Il songeait déjà à la possibilité d’une nouvelle évasion.
– Tu veux vivre à tout prix… vivre?
– Mais vivre… quand ce serait à la chaîne! pour un mois, pour huit jours… Oh! que je ne meure pas à l’instant…
– Confesse tous tes crimes, tu vivras.
– Je vivrai! oh! bien vrai? je vivrai?
– Écoute, par pitié, pour ta femme, pour ton fils, je veux te donner un sage conseil: meurs aujourd’hui, meurs…

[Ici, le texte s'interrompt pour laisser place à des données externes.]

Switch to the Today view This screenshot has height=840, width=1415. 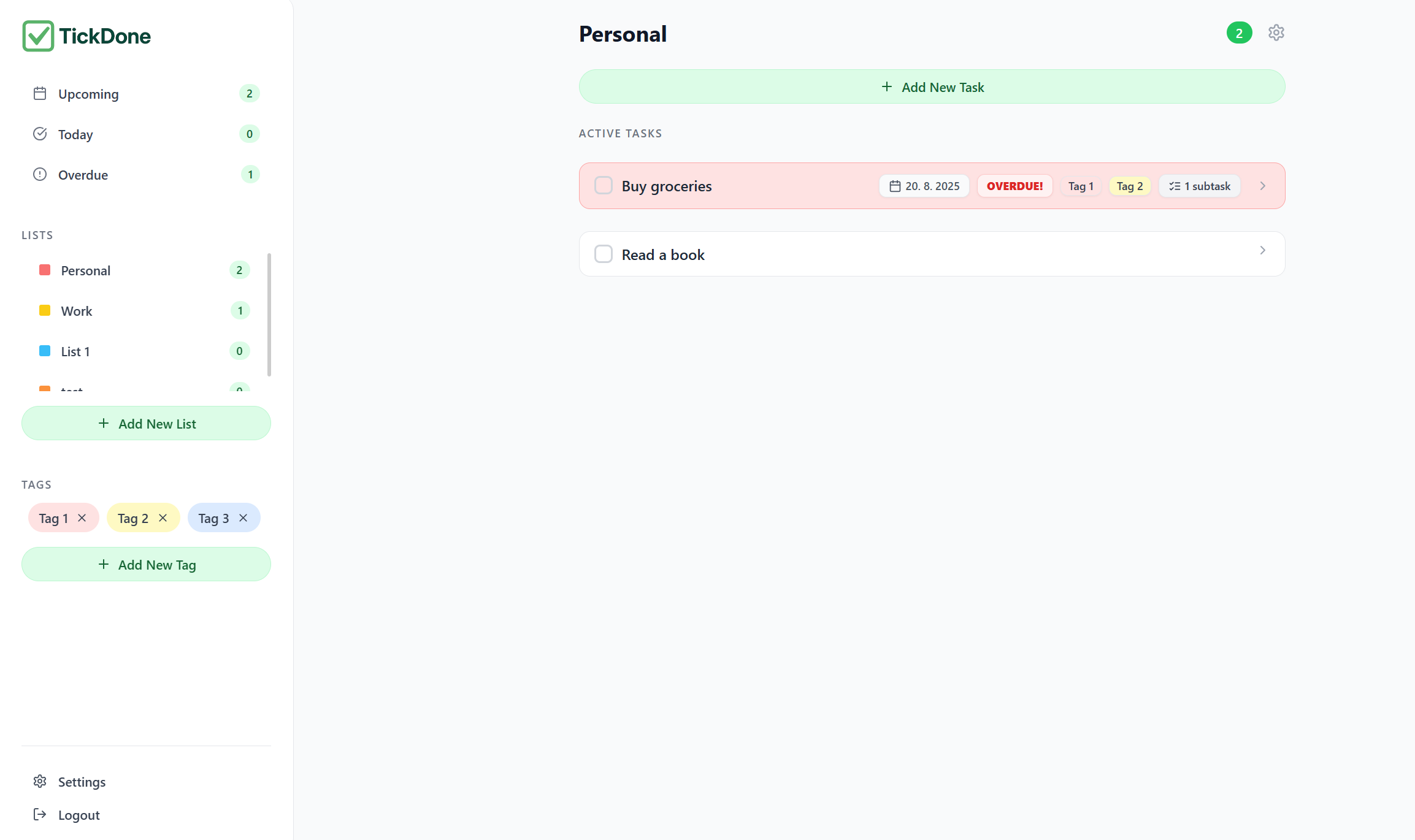75,134
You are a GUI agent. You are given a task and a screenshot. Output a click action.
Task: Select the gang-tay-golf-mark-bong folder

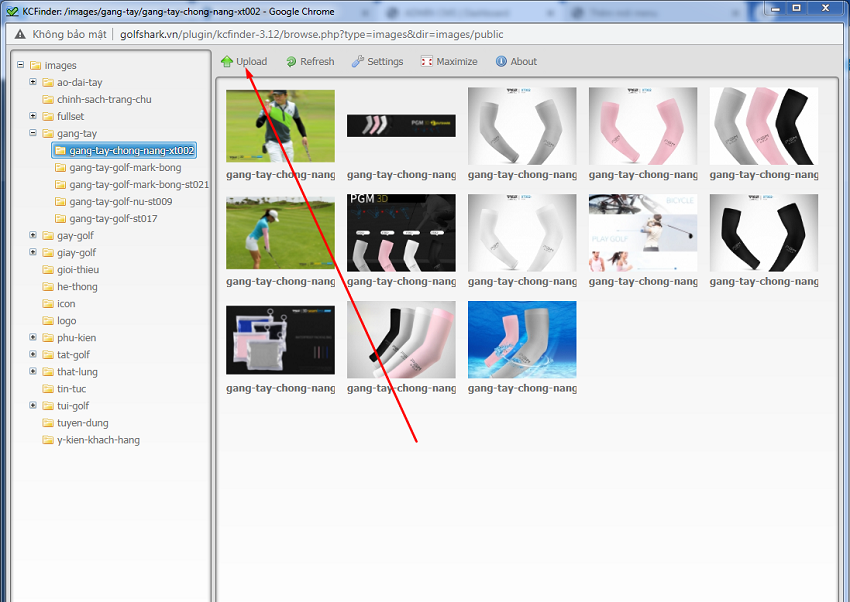click(x=125, y=168)
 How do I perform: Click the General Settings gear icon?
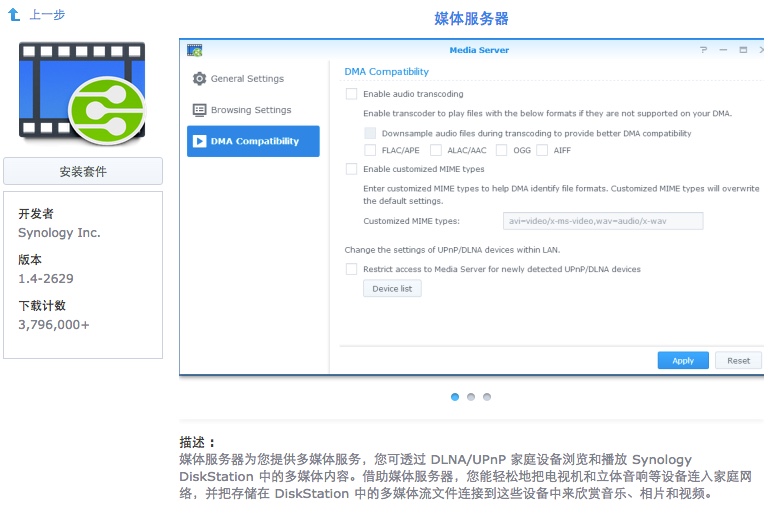coord(199,79)
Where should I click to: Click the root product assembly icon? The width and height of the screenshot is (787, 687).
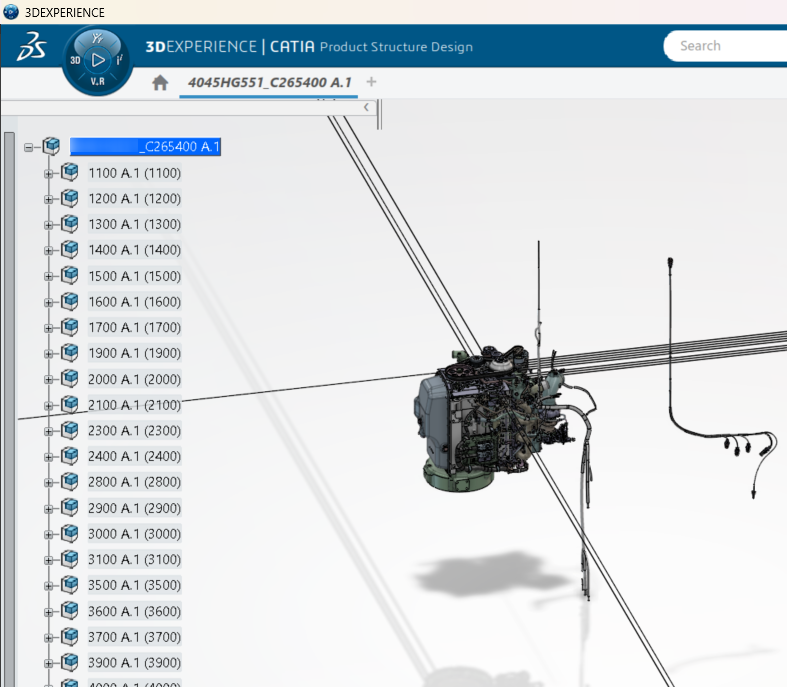51,147
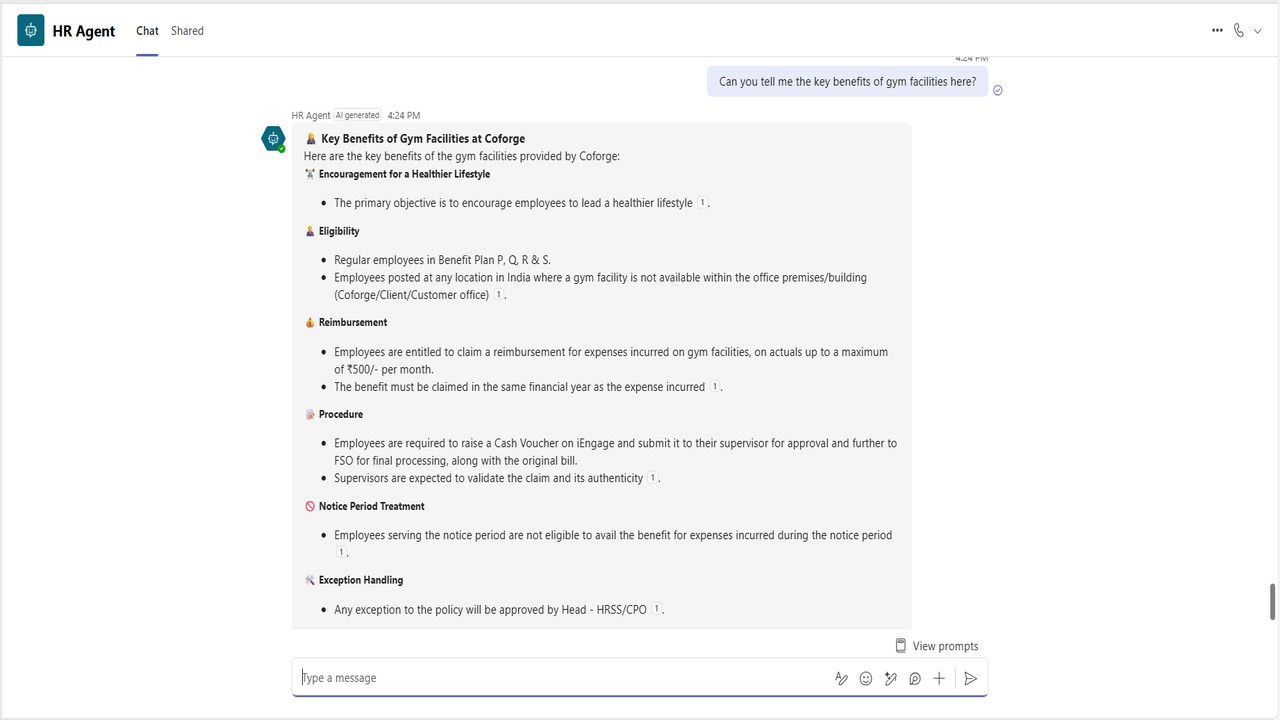This screenshot has height=720, width=1280.
Task: Select the Chat tab
Action: pos(147,31)
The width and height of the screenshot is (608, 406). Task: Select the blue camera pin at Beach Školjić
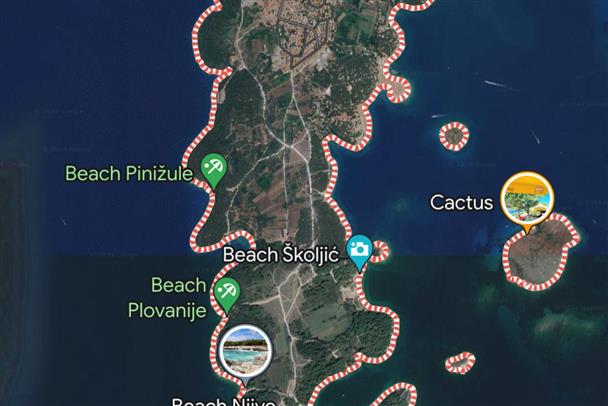pos(359,252)
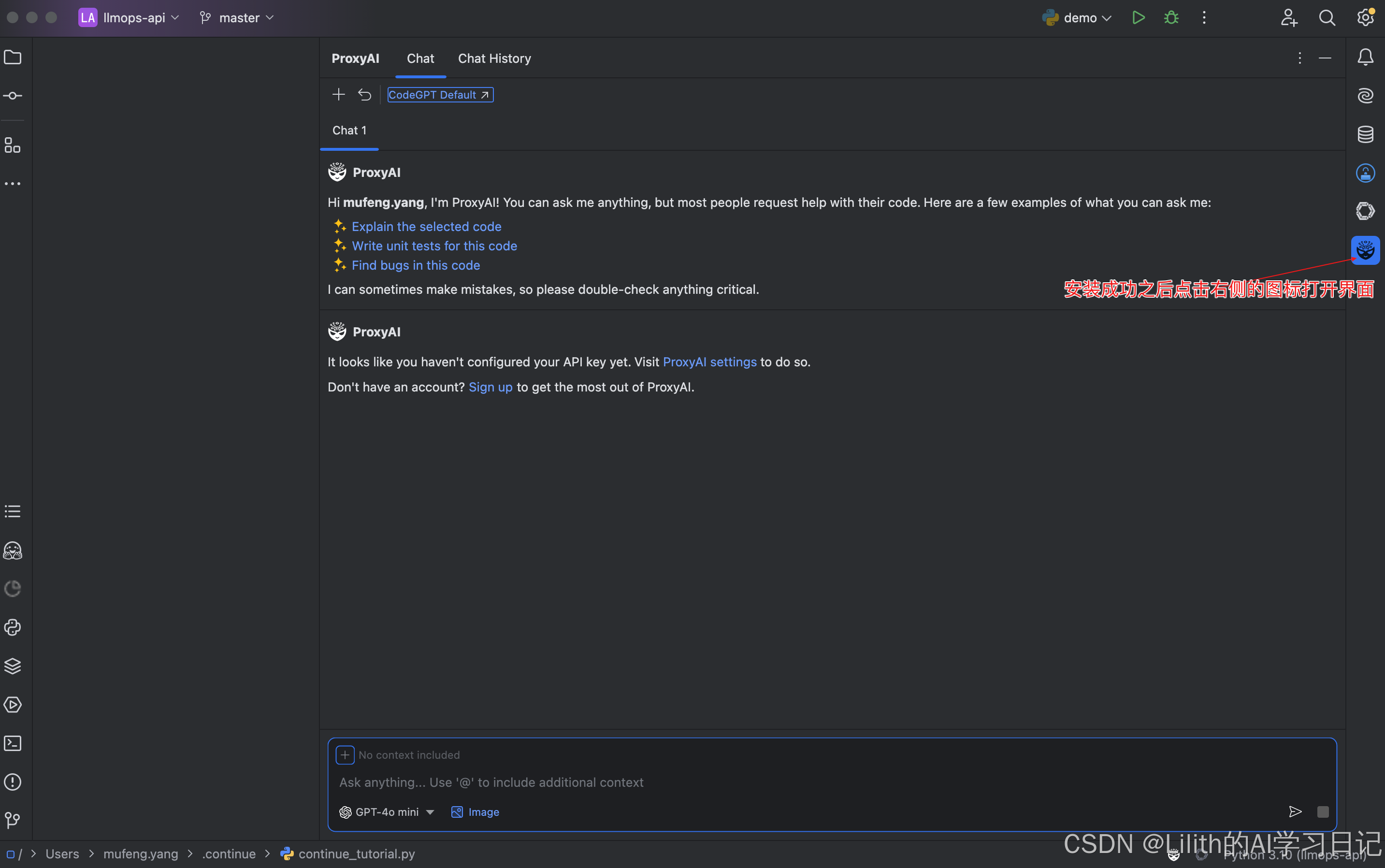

– Oh! non, non, ne revenez pas sur votre promesse, laissez-moi vivre, l’existence la plus affreuse, la plus épouvantable, n’est rien auprès de la mort.
– Tu le veux?
– Oh! oui, oui…
– Tu le veux?
– Oh! je ne m’en plaindrai jamais.
– Et ton fils, qu’en as-tu fait?
– Cet ami dont je vous parle lui avait fait apprendre la tenue des livres pour le mettre dans une maison de banque, afin qu’il pût nous renseigner… à certains égards. C’était convenu entre nous. Quoiqu’à Rochefort, et en attendant mon évasion, je dirigeais le plan de cette entreprise, nous correspondions par chiffres.
– Cet homme m’épouvante! s’écria Rodolphe en frémissant; il est des crimes que je ne soupçonnais pas. Avoue… avoue… pourquoi voulais-tu faire entrer ton fils chez un banquier?
– Pour… vous entendez bien… étant d’accord avec nous… sans le paraître… inspirer de la confiance au banquier… nous seconder… et…
– Oh! mon Dieu! son fils, son fils! s’écria Rodolphe avec une douloureuse horreur, en cachant sa tête dans ses mains.
– Mais il ne s’agissait que de faux! s’écria le brigand; et encore, quand on lui a révélé ce qu’on attendait de lui, mon fils s’est indigné… Après une scène violente avec la personne qui l’avait élevé pour nos projets, il a disparu… Il y a dix-huit mois de cela… Depuis, on ne sait pas ce qu’il est devenu… Vous verrez là, dans mon portefeuille, l’indication des démarches que cette personne a tentées pour le retrouver, dans la crainte qu’il ne dénonçât l’association; mais on a perdu ses traces à Paris. La dernière maison qu’il a habitée était rue du Temple, n° 14, sous le nom de François Germain; l’adresse est aussi dans mon portefeuille. Vous voyez, j’ai tout dit, tout… Tenez votre promesse, faites-moi seulement arrêter pour le vol de ce soir.